Alexander is frank, however, about how he got Brown wrong. He admits that he ‘overestimated Gordon’s capacity’ to replicate Tony Blair’s successes and that he thought being prime minister would change Brown more than it did, making him more relaxed with colleagues and the media.

More important than his comments on Brown’s personality, though, is his rejection of his whole political strategy as prime minister. In a warning against any effort by the former leader’s disciples to attempt Brownism with a human face, Alexander declares that ‘we needed a different political frame than investment versus cuts.’ He then commits an even greater heresy against Brownite doctrine by saying that ‘Tony and many people round about him were alive to that conversation by 2001.’

As most of the Labour party has been abandoning Blairism, Alexander has been taking it up with the zeal of a convert. In a further break with the Brown circle, he ran David Miliband’s leadership campaign. He is now the leading proponent of a Blairite approach at Labour’s top table. He stresses that the party has to ‘not just experience our time in office but to understand it, and central to that experience was the need for not just economic credibility but also a balance of new resources and new reforms, that if you are asking the taxpayer to invest in a Sure Start centre or invest in decent hospitals or new primary schools, a key part of your case has to be that the money can be and will be well spent.’

Alexander follows this — an implicit admission that Labour spent too much without reforming enough — with another shot across the old Labour bows. ‘It is vital for Labour on its journey back to be seen as both efficient and fair in how we use public resources.’ In other words, Labour can’t just carry on pledging to spend more and more.

Another thing troubling Alexander is the thought that the left hasn’t woken up to the new challenge the Tories pose. ‘You shouldn’t underestimate the audacity and the ambition of this generation of Conservatives,’ he says. ‘With the Big Society they are trying to own society as well as the market.’

Alexander is not a fire-and-brimstone figure, but when the conversation turns to his homeland, his language becomes more direct. He derides the SNP leader Alex Salmond as ‘a clever bully’. With passion in his voice, he rasps, ‘I resisted Margaret Thatcher telling me I had to choose between being Scottish and British and I will with the same vigour resist Alex Salmond’s determination that I have to choose.’

Shadow foreign secretary is normally the least political post in the shadow cabinet; William Hague took it because it allowed him to continue devoting time to his considerable outside interests.
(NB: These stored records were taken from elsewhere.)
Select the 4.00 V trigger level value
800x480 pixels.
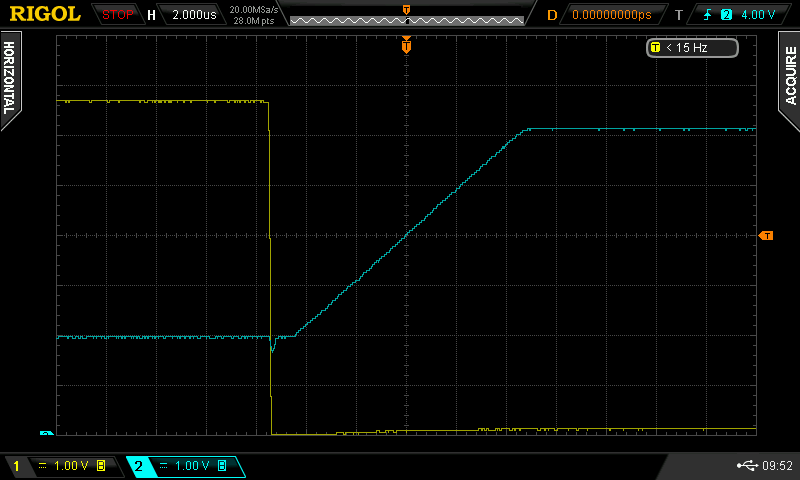758,15
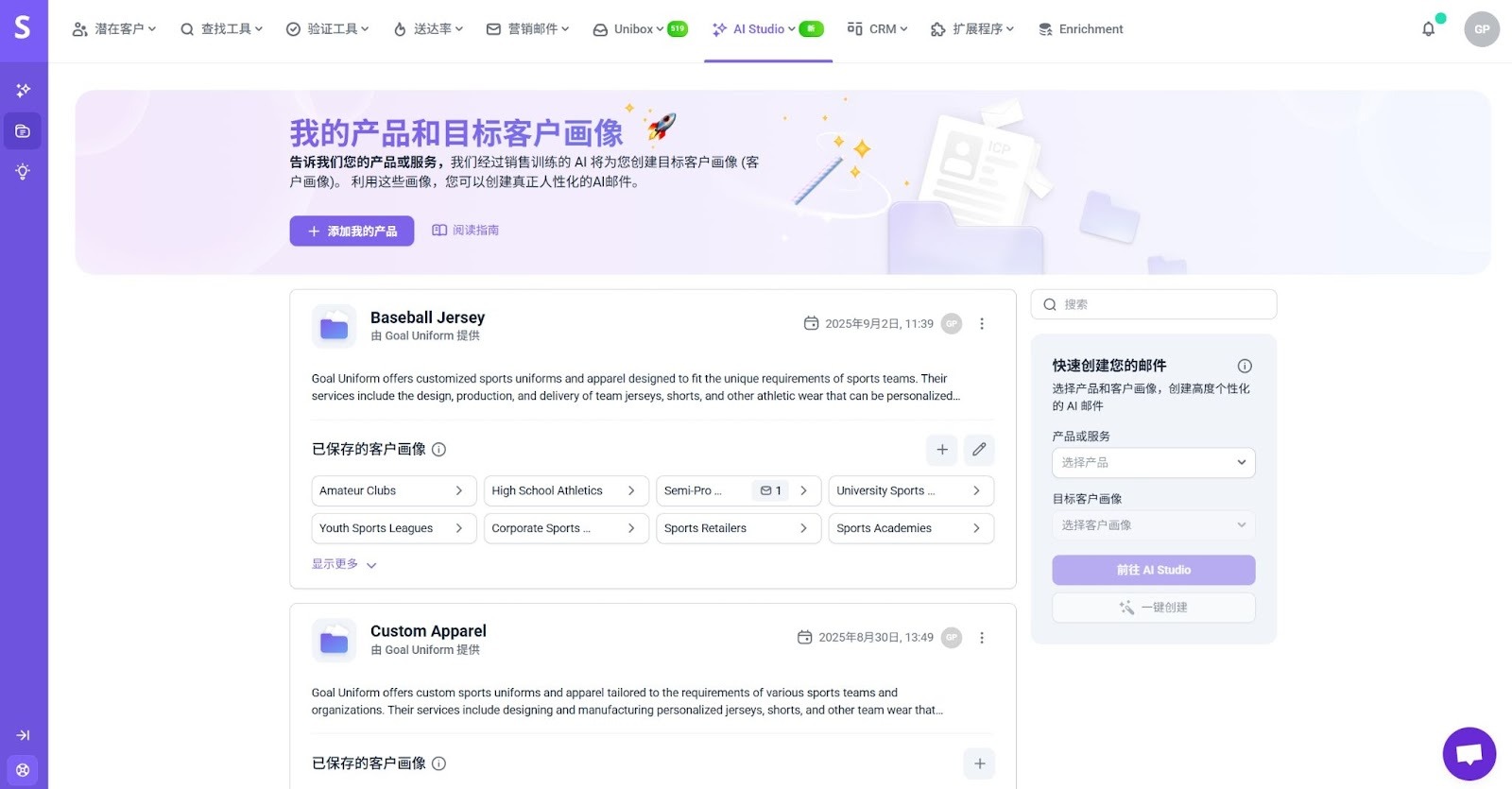Open the 潜在客户 menu
The image size is (1512, 789).
(114, 29)
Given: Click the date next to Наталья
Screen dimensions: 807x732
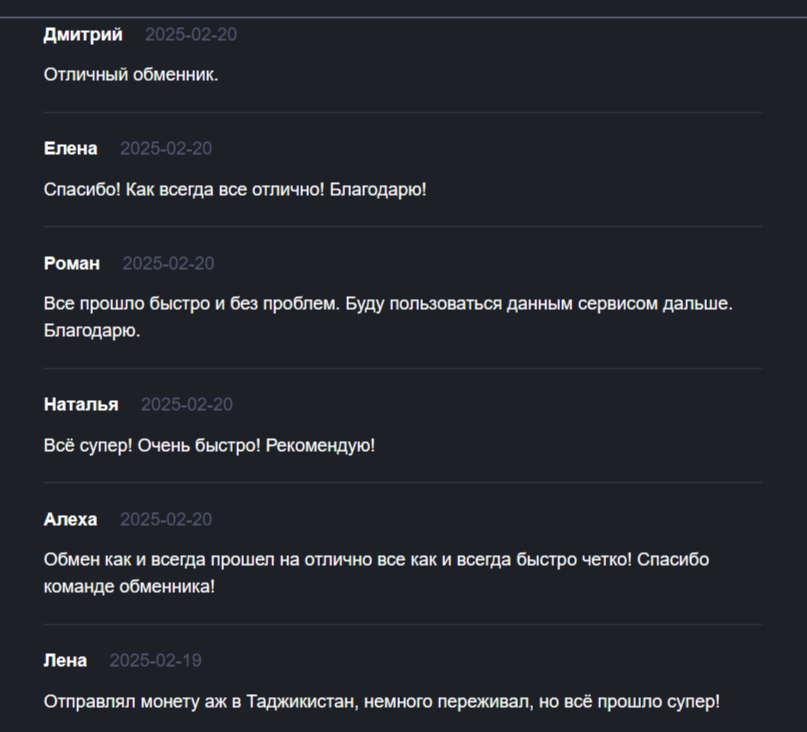Looking at the screenshot, I should (186, 405).
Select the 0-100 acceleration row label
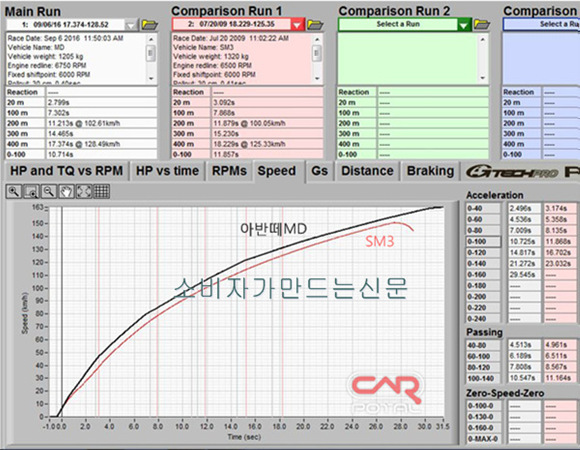580x450 pixels. point(483,241)
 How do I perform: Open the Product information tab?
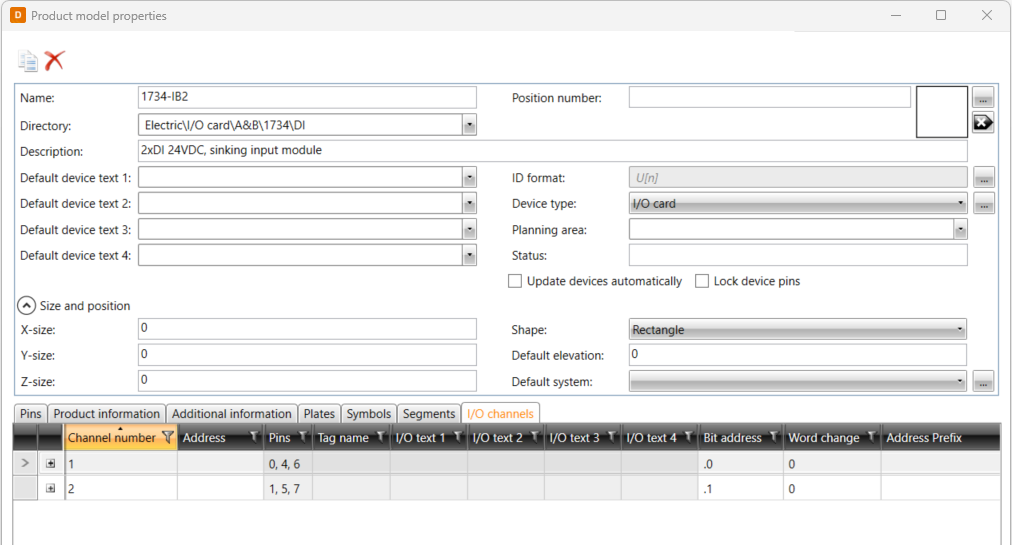coord(106,414)

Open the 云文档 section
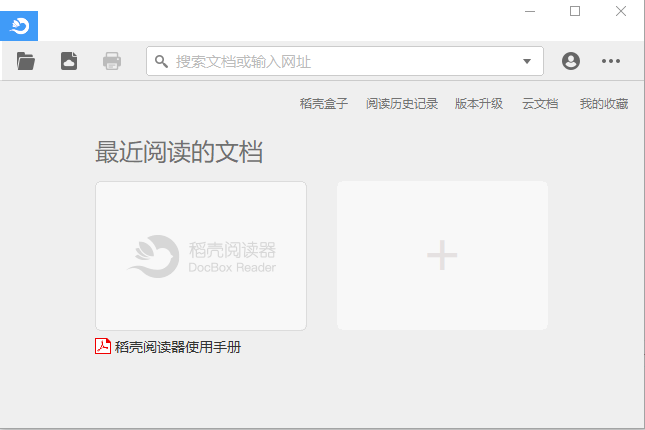540,104
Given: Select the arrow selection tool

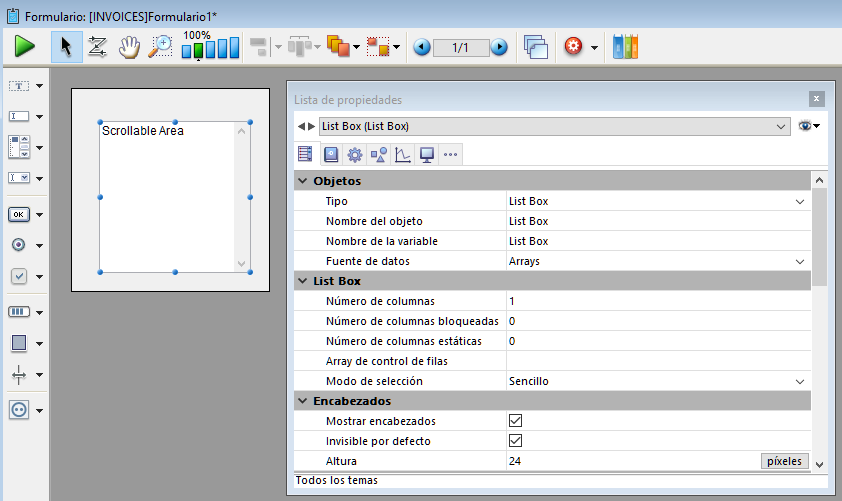Looking at the screenshot, I should click(66, 46).
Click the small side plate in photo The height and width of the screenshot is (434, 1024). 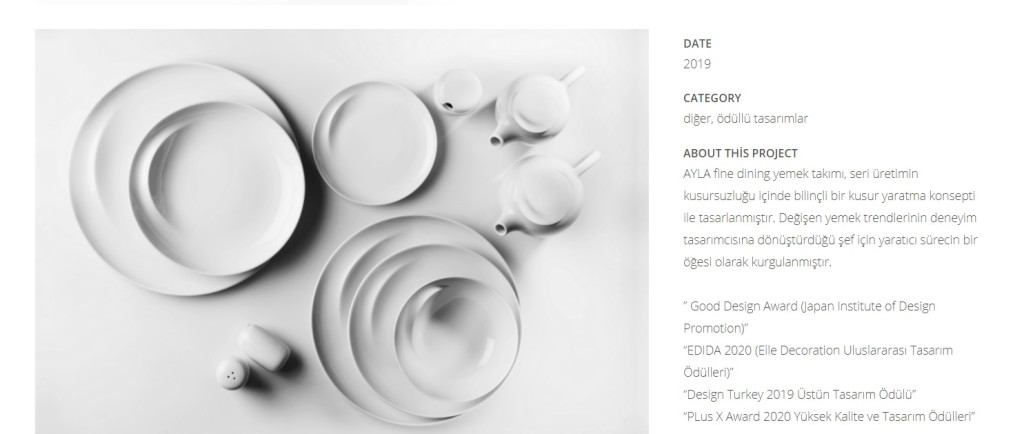click(375, 144)
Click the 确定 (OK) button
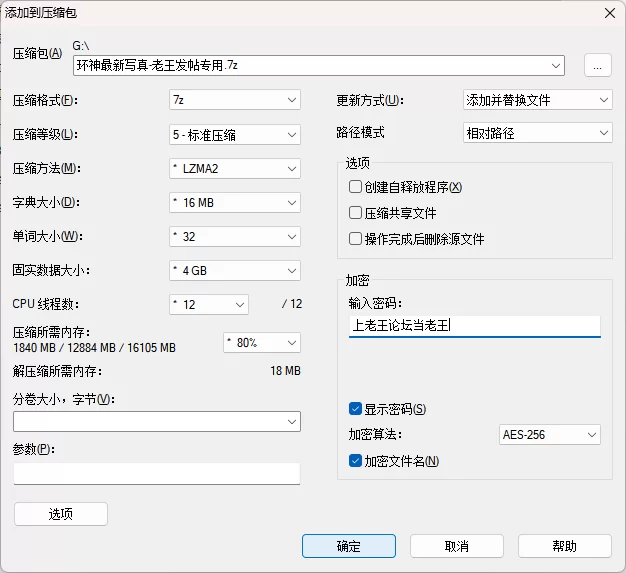626x573 pixels. click(x=349, y=546)
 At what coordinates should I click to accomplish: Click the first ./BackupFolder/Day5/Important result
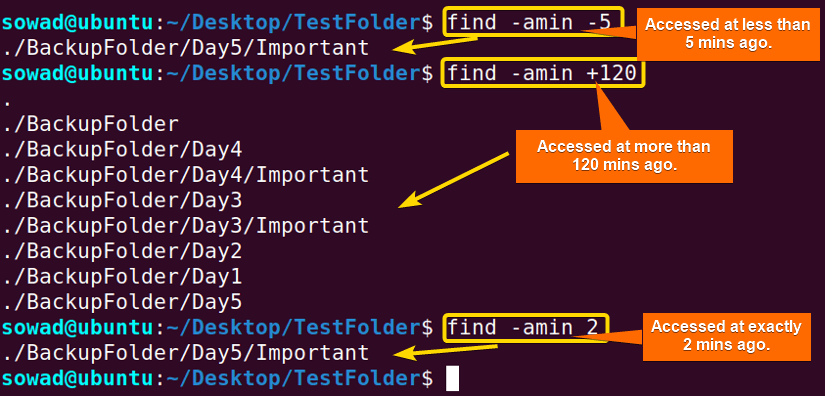[x=185, y=47]
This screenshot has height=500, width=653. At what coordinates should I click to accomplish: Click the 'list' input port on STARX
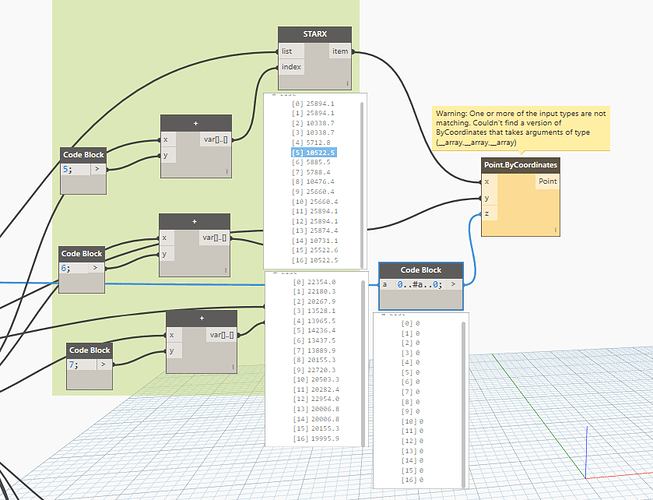[x=288, y=50]
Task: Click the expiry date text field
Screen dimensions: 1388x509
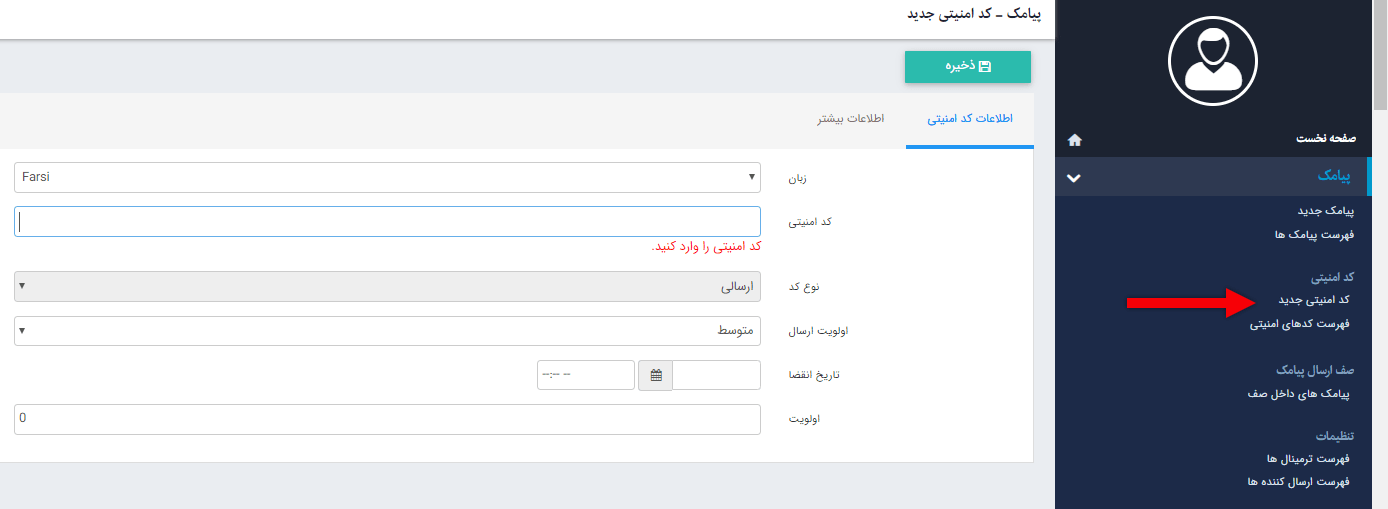Action: [716, 375]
But as Europe threatens to return as a domestic political issue, Alexander could soon find himself at the heart of a major parliamentary battle. Intriguingly, he refuses to rule out joining Tory Euro-rebels to vote down any future bailouts. ‘We’ve been clear that we are not giving the government a blank cheque,’ he stresses. Beyond that, all he will say is, ‘I’m not going to deal with hypothetical situations about hypothetical bailouts causing hypothetical votes in the House of Commons.’

I’m left with the impression that Alexander has thought deeply about what went so wrong for Labour. He has understood that Brown’s failings were as much about policy as personality. The question now for him and for Labour is whether the party is yet psychologically ready for that analysis.